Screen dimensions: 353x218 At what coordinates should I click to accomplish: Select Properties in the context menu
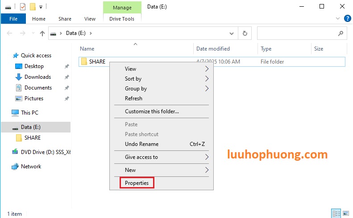click(x=137, y=183)
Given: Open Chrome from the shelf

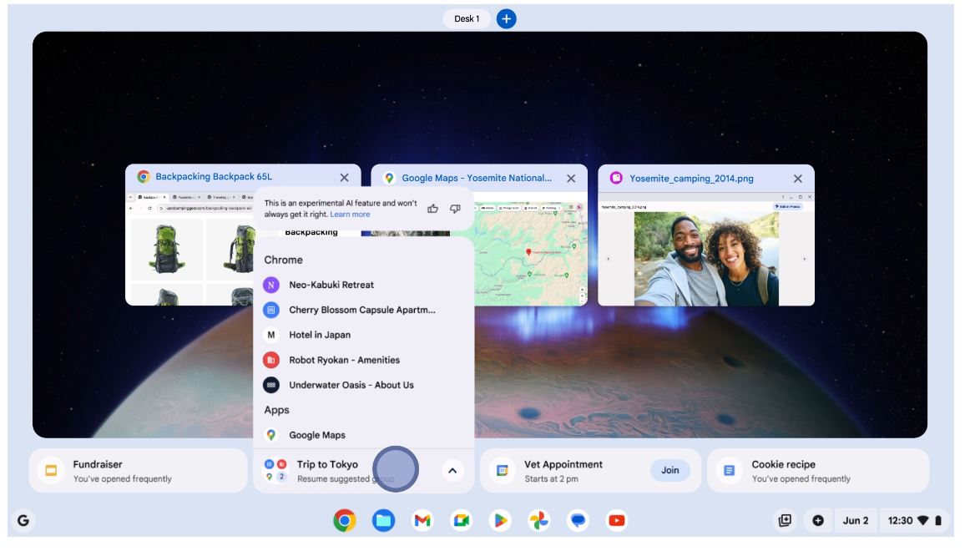Looking at the screenshot, I should pyautogui.click(x=345, y=521).
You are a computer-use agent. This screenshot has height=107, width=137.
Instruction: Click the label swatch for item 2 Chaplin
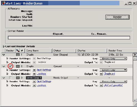[18, 66]
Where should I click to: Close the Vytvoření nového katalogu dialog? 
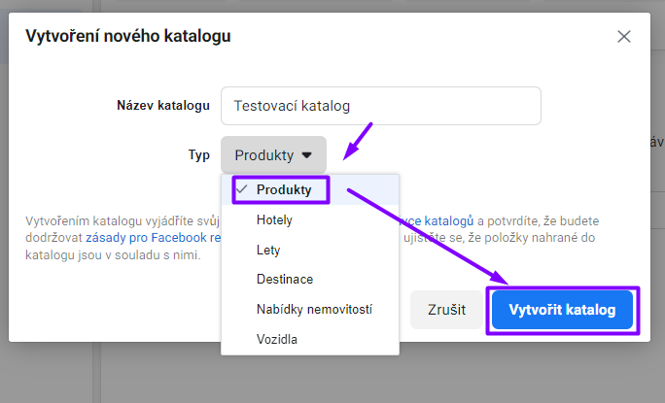[624, 37]
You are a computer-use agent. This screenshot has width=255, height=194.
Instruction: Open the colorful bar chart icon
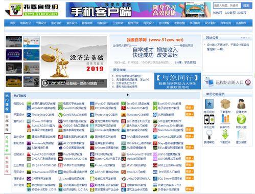click(225, 119)
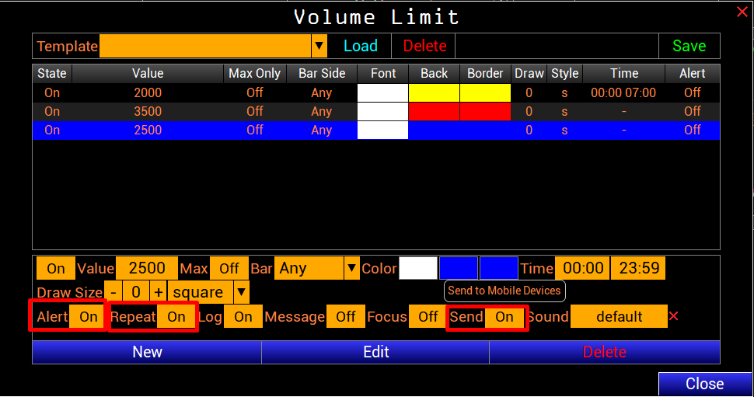Click the Edit button
The height and width of the screenshot is (397, 754).
click(x=376, y=352)
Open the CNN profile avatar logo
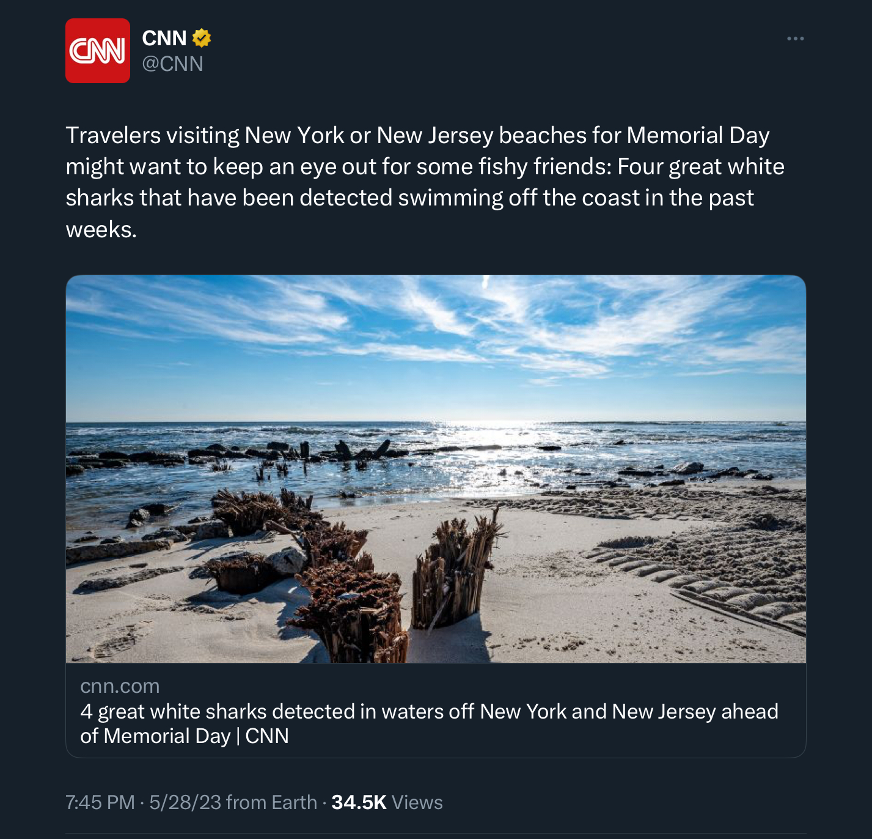872x839 pixels. [x=98, y=51]
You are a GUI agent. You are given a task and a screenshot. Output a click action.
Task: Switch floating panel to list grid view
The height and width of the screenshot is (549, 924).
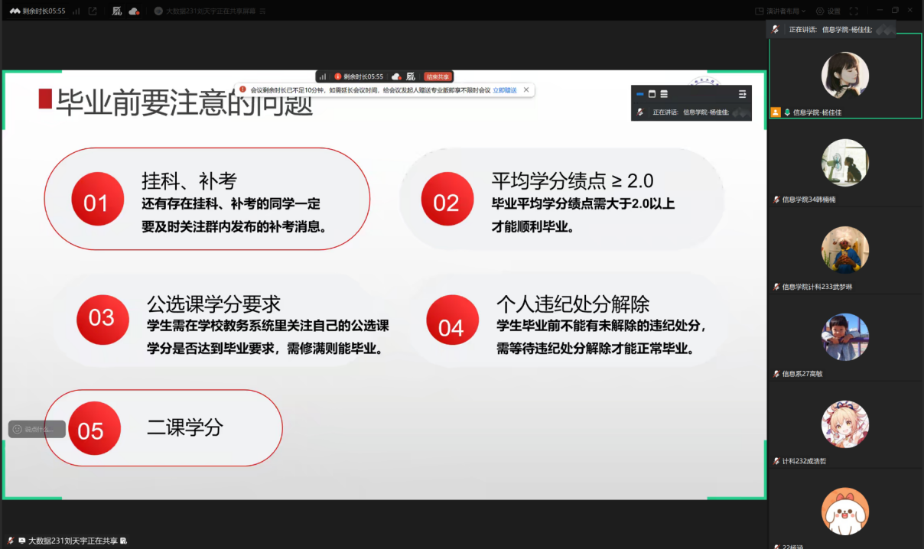tap(664, 94)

+===+

◆ **What this task involves**
Only text belongs in the copy: repeat each line of the data exactly and leave out the pictures.

◆ **Expected output**
Screen dimensions: 353x218 At what coordinates should I click to accomplish: Select Properties in the context menu
click(x=137, y=183)
Given: Open Chrome from the shelf

Looking at the screenshot, I should pyautogui.click(x=345, y=521).
You are a computer-use agent. This screenshot has height=107, width=137.
Instruction: Click the label swatch for item 2 Chaplin
[18, 66]
Where should I click to: Close the Vytvoření nového katalogu dialog? 
[624, 37]
You are a computer-use agent. This screenshot has width=255, height=194.
Instruction: Open the colorful bar chart icon
click(225, 119)
Click the Edit button
The height and width of the screenshot is (397, 754).
click(x=376, y=352)
Open the CNN profile avatar logo
872x839 pixels. [x=98, y=51]
You are a GUI agent. You are given a task and a screenshot. Output a click action.
Task: Switch floating panel to list grid view
The height and width of the screenshot is (549, 924).
tap(664, 94)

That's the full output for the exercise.